Evaluation guide

The site exists to help encourage and enable those who work with offenders to evaluate their work.

The guidance offered on this website is designed to help people to do small scale evaluations that will help develop their practical work. Limited resources can make it hard to find time for evaluation, so this guide aims to keep things as simple as possible whilst also providing useful information for more experienced researchers.

There are great advantages to taking an evaluative approach to your work with people supervised in the community; to help you answer important questions associated with what works best in your own context.

The website can be used as a step by step guide for someone who as little or no experience of undertaking or commissioning evaluation, or as a source of guidance on new techniques or examples of evaluations undertaken and instruments developed elsewhere for those who are more experienced. For ease of understanding the guide frequently refers to the evaluation of programmes, projects or interventions, but the discussion can equally refer to general work which is not a specific project.

This guidance is draws on the substantial experience of evaluation and teaching of the design staff which is informed by the work undertaken in the other workstreams of the STREAM project. Another important component has been the partnership with two pilot sites, San Patriagnano in Italy and Ubique in England, who have undertaken an evaluation study following the guidance of researchers, and their learning and experience is incorporated here.

One should note that the focus of this website is on 'doing evaluation' not exploring 'what works' in reducing re-offending by people involved in the criminal justice system.
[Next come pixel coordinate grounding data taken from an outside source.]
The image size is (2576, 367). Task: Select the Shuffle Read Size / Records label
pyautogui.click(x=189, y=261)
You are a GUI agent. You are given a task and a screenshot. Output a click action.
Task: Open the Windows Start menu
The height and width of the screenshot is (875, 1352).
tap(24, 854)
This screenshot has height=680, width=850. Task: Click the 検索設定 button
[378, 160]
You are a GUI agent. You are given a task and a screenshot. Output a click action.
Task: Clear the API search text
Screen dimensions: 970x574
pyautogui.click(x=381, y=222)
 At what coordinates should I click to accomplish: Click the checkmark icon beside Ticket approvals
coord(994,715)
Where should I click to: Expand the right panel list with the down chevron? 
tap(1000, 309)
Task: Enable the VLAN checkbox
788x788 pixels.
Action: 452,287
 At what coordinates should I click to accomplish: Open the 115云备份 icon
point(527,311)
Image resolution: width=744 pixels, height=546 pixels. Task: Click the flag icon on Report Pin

There are two broad purposes for evaluation: formative and summative.
Formative evaluation is designed to inform the development of a piece of work, the results of which are primarily for internal use.

Summative evaluation is designed to inform others about the worth or value of project. This is sometimes for reasons of accountability, sometimes to support an application for funding, but also, importantly, to add to the body of knowledge about effective ways of working with offenders. Although the main focus of evaluation may be to assess whether and how a way of working is achieving its objectives, it is also important to assess the extent and nature of any unintended consequences of the work.

Evaluation helps decisions and actions to be made based on evidence. Good evaluation is essential to the improvement of practice and service delivery. Robson has suggested that ‘the purpose of evaluation is not to prove but to improve’ (1993: 180).